### Problema proposto a
Aggiorna il testo citato riscrivendone il passo da "Vicinanza all’Ucraina è" a "e pericolosissima resistenza." e sostituendo "donne ucraine" con "donne dell'Ucraina".

Scritto da Patrizia Toia.

Intervento di Patrizia Toia (video).

Bentrovate e bentrovati per il nostro appuntamento di aggiornamento, questa volta da Strasburgo. Gran parte delle nostre attività si sono concentrate sulla situazione indescrivibile che l'aggressione bellica russa ha provocato all' Ucraina. Le violenze, sempre più insistite, brutali e sempre più indirizzate alla popolazione civile, stanno profilando una situazione di violazione dei diritti umani e di crimini contro l'umanità, di cui i responsabili saranno chiamati a rispondere. L’efferatezza cui stiamo assistendo spinge l’Europa, con tutto l’impegno necessario, a sostenere fortemente l'Ucraina e anche a ricercare una possibile via di dialogo per tentare di aprire qualche spiraglio tra le parti. L’Europa c’è ed è intenzionata a dare tutto il contributo di cui è capace anzitutto per arrivare ad un cessate il fuoco e poi per una mediazione, senza per questo, però, dimenticare colpe e responsabilità che restano chiare ed evidenti sotto i nostri occhi.
Vicinanza all’Ucraina è stata manifestata anche durante le celebrazioni per l’8 marzo, che abbiamo proprio dedicato alle donne ucraine, donne partigiane impegnate in una grande e pericolosissima resistenza.

### Elenco dell'esercizio

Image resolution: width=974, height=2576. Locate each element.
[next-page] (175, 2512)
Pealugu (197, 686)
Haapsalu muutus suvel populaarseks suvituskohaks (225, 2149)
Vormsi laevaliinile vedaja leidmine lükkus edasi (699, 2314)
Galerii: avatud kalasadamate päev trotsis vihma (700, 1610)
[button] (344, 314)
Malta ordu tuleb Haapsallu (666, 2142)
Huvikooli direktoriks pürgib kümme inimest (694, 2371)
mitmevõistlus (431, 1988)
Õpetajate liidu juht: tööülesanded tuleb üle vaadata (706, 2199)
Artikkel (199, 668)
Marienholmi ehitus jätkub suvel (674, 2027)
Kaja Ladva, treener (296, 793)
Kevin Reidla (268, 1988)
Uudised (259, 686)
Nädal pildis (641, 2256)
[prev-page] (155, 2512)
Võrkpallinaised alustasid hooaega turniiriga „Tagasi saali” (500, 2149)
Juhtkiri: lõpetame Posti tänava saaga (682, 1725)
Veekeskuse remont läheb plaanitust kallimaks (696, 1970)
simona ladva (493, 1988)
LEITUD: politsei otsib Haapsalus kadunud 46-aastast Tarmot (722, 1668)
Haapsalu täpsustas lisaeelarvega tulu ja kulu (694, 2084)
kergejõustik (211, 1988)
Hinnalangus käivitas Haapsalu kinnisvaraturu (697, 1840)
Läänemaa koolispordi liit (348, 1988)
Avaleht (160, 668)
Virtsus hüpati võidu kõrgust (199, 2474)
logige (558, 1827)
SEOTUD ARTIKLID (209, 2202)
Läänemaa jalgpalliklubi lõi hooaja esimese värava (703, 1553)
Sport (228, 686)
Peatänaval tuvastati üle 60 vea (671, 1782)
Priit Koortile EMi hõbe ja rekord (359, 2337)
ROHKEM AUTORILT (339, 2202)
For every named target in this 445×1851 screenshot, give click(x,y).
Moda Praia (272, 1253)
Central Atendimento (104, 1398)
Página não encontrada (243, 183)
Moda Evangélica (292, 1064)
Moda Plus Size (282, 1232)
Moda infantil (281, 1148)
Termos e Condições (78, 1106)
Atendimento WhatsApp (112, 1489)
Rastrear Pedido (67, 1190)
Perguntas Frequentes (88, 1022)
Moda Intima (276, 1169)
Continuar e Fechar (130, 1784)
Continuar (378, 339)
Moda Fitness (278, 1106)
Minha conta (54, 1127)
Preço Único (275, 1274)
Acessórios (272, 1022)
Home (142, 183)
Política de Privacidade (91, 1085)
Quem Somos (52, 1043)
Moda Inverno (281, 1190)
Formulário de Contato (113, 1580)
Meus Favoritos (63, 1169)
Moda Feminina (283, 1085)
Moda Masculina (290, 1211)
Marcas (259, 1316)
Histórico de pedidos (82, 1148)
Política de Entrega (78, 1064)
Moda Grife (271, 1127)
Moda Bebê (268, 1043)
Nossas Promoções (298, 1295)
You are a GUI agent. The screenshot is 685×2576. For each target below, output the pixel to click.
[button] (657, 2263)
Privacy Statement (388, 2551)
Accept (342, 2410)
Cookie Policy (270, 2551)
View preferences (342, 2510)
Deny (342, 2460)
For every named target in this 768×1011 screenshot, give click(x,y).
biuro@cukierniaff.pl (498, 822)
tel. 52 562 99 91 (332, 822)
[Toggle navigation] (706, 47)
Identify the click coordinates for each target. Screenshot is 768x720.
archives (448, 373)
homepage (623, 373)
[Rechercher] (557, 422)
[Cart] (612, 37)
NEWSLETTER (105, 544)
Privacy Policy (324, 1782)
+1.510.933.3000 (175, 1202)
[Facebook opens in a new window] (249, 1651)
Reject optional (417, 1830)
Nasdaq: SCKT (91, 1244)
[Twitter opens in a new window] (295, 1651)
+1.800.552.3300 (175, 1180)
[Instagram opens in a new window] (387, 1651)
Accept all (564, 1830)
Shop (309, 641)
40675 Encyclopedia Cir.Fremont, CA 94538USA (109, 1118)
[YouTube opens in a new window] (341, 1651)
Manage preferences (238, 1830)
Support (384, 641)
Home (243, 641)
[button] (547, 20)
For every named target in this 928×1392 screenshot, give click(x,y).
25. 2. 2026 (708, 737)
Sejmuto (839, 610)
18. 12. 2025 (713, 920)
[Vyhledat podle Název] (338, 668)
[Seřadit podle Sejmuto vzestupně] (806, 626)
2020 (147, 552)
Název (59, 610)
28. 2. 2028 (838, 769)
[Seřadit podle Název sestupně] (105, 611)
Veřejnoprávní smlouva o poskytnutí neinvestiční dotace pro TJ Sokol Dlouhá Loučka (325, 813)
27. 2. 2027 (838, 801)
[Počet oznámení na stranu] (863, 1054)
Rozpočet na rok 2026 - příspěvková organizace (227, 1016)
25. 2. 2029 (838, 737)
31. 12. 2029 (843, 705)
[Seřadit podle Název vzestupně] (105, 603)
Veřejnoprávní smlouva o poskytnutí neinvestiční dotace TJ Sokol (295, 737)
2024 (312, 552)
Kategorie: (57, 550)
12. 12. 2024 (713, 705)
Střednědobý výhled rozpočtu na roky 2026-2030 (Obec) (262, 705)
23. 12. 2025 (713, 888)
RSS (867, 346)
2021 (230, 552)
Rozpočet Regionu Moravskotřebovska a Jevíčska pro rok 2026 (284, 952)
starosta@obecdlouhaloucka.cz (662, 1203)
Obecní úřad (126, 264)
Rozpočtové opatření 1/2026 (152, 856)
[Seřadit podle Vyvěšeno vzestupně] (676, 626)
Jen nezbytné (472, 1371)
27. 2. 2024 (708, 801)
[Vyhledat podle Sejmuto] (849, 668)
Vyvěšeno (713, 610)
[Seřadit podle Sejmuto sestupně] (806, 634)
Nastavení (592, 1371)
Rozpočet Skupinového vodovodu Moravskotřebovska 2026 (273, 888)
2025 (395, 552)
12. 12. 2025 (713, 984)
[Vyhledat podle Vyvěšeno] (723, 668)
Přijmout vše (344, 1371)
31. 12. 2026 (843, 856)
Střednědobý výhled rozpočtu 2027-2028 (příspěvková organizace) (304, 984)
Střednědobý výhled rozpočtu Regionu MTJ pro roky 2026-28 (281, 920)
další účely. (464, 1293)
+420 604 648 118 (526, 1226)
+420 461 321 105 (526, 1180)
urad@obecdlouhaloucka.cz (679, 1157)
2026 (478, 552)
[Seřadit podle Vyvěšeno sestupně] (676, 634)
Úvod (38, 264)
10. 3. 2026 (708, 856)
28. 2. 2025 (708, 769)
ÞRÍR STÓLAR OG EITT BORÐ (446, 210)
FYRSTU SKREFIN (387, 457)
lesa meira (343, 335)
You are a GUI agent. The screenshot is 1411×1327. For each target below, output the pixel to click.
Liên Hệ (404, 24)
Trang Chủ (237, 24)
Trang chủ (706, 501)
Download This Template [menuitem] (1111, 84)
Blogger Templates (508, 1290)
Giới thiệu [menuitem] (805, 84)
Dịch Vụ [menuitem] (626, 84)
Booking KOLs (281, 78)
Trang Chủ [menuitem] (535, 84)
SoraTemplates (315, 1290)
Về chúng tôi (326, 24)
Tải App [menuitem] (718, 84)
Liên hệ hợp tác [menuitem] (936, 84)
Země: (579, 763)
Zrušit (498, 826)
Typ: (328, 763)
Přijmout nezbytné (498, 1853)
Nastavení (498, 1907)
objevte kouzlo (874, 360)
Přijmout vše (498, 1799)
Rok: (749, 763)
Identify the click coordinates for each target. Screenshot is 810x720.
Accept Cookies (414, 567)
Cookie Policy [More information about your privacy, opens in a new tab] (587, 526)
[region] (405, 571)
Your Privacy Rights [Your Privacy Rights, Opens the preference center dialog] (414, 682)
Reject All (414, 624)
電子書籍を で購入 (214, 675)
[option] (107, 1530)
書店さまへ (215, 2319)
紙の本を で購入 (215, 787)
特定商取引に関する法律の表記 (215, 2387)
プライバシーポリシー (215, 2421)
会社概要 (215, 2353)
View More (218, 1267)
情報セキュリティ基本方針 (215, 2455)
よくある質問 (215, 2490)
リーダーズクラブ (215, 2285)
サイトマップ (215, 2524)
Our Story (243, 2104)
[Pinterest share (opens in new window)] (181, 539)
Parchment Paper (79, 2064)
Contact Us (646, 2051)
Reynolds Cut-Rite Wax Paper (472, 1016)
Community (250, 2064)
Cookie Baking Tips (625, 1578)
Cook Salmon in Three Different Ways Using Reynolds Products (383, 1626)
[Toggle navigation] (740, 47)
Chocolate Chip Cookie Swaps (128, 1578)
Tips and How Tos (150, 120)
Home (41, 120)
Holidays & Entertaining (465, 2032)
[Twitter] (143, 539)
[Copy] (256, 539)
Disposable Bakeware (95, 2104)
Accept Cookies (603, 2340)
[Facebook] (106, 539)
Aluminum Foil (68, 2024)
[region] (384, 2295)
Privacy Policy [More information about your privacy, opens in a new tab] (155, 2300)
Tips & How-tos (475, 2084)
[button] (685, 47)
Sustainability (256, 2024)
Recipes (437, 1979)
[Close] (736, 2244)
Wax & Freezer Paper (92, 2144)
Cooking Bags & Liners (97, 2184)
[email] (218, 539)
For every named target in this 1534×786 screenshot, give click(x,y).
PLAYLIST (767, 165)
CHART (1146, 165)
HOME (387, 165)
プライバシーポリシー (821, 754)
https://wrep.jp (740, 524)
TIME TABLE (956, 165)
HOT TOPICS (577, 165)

### Problema proposto b
Ricopia senza alcuna modifica le righe dell'elenco qui sopra, dalla riga con "Kategorie: (57, 550)" alla riga con "Zrušit (498, 826)", entrambe comprese.

### Risposta a
Vicinanza all’Ucraina è stata manifestata anche durante le celebrazioni per l’8 marzo, che abbiamo proprio dedicato alle donne dell'Ucraina, donne partigiane impegnate in una grande e pericolosissima resistenza.

### Risposta b
Kategorie: (57, 550)
12. 12. 2024 (713, 705)
Střednědobý výhled rozpočtu na roky 2026-2030 (Obec) (262, 705)
23. 12. 2025 (713, 888)
RSS (867, 346)
2021 (230, 552)
Rozpočet Regionu Moravskotřebovska a Jevíčska pro rok 2026 (284, 952)
starosta@obecdlouhaloucka.cz (662, 1203)
Obecní úřad (126, 264)
Rozpočtové opatření 1/2026 (152, 856)
[Seřadit podle Vyvěšeno vzestupně] (676, 626)
Jen nezbytné (472, 1371)
27. 2. 2024 (708, 801)
[Vyhledat podle Sejmuto] (849, 668)
Vyvěšeno (713, 610)
[Seřadit podle Sejmuto sestupně] (806, 634)
Nastavení (592, 1371)
Rozpočet Skupinového vodovodu Moravskotřebovska 2026 (273, 888)
2025 (395, 552)
12. 12. 2025 (713, 984)
[Vyhledat podle Vyvěšeno] (723, 668)
Přijmout vše (344, 1371)
31. 12. 2026 (843, 856)
Střednědobý výhled rozpočtu 2027-2028 (příspěvková organizace) (304, 984)
Střednědobý výhled rozpočtu Regionu MTJ pro roky 2026-28 (281, 920)
další účely. (464, 1293)
+420 604 648 118 (526, 1226)
+420 461 321 105 (526, 1180)
urad@obecdlouhaloucka.cz (679, 1157)
2026 (478, 552)
[Seřadit podle Vyvěšeno sestupně] (676, 634)
Úvod (38, 264)
10. 3. 2026 (708, 856)
28. 2. 2025 (708, 769)
ÞRÍR STÓLAR OG EITT BORÐ (446, 210)
FYRSTU SKREFIN (387, 457)
lesa meira (343, 335)
You are a GUI agent. The screenshot is 1411×1327. For each target below, output the pixel to click.
Liên Hệ (404, 24)
Trang Chủ (237, 24)
Trang chủ (706, 501)
Download This Template [menuitem] (1111, 84)
Blogger Templates (508, 1290)
Giới thiệu [menuitem] (805, 84)
Dịch Vụ [menuitem] (626, 84)
Booking KOLs (281, 78)
Trang Chủ [menuitem] (535, 84)
SoraTemplates (315, 1290)
Về chúng tôi (326, 24)
Tải App [menuitem] (718, 84)
Liên hệ hợp tác [menuitem] (936, 84)
Země: (579, 763)
Zrušit (498, 826)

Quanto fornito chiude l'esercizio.